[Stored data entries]
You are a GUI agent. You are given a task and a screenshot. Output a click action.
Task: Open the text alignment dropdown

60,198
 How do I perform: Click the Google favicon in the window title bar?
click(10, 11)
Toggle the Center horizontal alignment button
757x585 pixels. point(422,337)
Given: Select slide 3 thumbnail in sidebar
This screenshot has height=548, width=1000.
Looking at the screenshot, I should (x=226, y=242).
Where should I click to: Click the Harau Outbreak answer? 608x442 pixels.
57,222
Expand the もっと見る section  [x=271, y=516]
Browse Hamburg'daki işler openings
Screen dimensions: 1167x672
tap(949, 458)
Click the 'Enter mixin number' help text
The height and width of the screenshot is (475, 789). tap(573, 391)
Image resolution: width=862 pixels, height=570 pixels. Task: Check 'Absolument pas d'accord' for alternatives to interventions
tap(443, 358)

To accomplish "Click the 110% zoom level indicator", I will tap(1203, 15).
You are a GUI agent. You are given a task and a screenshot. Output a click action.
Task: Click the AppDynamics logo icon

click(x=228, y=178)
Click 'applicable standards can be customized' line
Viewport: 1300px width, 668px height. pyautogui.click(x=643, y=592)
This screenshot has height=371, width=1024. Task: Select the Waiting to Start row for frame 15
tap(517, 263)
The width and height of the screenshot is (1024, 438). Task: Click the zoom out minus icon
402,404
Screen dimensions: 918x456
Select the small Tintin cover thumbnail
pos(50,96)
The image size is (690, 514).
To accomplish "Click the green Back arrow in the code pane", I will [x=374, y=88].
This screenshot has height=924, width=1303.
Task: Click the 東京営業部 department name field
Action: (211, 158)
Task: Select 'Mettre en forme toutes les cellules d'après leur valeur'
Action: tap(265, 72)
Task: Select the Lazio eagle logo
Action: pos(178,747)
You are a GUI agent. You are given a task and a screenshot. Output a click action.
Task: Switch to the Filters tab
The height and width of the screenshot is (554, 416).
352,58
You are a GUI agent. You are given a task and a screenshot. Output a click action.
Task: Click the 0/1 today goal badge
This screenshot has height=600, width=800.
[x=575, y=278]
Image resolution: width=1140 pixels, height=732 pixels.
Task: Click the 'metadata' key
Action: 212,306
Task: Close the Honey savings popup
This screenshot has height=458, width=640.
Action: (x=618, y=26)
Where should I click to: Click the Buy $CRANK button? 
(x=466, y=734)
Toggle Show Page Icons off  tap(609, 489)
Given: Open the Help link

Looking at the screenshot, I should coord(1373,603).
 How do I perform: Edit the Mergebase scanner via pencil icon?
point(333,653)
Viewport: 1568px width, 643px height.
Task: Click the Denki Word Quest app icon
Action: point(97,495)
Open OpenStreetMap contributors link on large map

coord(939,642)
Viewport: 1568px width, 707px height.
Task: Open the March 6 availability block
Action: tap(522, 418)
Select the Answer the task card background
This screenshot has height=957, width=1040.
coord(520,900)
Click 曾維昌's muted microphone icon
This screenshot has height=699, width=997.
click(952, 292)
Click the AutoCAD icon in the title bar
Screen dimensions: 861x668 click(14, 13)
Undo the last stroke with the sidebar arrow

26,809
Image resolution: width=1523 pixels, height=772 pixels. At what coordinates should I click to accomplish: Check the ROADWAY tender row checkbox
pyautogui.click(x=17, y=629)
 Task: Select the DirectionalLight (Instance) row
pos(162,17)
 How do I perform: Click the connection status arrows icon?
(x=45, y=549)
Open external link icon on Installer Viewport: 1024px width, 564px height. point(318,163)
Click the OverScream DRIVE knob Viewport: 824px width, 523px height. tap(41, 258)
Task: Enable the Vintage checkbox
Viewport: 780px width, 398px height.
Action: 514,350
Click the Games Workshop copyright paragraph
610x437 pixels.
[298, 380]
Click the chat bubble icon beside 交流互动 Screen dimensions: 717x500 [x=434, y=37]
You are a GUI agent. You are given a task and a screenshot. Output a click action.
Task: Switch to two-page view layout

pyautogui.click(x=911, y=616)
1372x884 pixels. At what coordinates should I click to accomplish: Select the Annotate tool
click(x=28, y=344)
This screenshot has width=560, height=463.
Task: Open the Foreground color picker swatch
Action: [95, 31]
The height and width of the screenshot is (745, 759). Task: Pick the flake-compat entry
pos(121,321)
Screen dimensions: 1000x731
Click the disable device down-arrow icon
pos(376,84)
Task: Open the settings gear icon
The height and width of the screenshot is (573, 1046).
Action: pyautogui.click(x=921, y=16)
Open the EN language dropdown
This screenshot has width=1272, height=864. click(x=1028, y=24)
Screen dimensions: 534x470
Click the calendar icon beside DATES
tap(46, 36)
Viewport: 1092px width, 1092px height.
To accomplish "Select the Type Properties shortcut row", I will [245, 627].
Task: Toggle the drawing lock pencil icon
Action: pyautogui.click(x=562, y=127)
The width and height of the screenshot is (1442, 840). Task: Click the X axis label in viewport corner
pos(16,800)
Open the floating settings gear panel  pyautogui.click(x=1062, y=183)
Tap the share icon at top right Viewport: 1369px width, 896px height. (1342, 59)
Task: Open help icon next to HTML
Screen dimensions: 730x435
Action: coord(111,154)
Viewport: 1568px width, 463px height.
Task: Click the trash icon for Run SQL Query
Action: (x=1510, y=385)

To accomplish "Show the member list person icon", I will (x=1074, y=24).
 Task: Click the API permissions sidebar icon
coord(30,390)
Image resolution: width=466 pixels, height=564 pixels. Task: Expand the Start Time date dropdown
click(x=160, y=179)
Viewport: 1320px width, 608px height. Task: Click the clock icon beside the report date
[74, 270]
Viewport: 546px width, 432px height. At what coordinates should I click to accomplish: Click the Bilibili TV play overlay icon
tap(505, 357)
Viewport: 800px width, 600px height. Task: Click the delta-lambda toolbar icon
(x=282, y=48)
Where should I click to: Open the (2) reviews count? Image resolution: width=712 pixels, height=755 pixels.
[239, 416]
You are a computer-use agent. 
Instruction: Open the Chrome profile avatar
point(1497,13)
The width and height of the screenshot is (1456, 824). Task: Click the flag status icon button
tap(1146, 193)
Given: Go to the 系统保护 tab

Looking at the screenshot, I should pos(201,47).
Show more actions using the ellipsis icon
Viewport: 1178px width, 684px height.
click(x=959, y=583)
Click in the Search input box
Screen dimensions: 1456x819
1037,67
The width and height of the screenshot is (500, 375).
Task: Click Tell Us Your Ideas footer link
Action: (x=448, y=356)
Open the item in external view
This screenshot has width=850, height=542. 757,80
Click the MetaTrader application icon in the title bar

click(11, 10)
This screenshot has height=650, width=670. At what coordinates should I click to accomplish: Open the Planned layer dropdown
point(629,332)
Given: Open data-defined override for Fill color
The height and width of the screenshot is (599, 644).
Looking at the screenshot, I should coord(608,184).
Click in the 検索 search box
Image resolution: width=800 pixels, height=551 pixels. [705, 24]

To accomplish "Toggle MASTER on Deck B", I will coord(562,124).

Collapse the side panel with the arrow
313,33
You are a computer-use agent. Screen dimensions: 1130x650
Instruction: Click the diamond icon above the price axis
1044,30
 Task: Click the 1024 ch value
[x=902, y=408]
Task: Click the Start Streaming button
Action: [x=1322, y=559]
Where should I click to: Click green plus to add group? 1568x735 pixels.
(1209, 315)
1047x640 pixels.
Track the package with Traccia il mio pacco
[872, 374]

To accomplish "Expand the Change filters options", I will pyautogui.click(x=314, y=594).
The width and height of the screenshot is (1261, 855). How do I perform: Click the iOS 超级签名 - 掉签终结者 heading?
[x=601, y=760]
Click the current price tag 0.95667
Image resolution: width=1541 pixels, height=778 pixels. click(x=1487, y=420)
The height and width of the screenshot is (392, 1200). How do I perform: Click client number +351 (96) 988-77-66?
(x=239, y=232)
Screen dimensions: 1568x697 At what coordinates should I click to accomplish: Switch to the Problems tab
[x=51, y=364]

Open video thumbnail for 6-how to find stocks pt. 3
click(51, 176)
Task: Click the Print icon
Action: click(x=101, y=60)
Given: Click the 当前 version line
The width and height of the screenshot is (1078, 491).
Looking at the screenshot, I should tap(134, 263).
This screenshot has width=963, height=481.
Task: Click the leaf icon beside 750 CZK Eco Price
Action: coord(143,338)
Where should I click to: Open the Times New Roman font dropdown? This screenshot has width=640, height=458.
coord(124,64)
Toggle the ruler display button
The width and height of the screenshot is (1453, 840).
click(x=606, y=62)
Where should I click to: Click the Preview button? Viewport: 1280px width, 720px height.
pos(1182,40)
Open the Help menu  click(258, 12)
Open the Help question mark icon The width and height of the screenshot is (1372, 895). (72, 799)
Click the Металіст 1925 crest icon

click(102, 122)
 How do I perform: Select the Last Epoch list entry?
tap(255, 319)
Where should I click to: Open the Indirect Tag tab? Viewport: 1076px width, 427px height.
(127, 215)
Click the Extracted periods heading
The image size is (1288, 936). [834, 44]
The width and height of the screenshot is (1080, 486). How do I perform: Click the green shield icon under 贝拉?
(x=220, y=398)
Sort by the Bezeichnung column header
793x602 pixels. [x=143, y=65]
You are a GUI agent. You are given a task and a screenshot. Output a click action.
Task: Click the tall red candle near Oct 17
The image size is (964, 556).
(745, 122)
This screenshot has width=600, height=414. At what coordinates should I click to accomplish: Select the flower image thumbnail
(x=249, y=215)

#### What the task asks
Some lines of the records may hold the word "Show". How many do? Answer with a number and nothing else.

#### Result for this exercise
3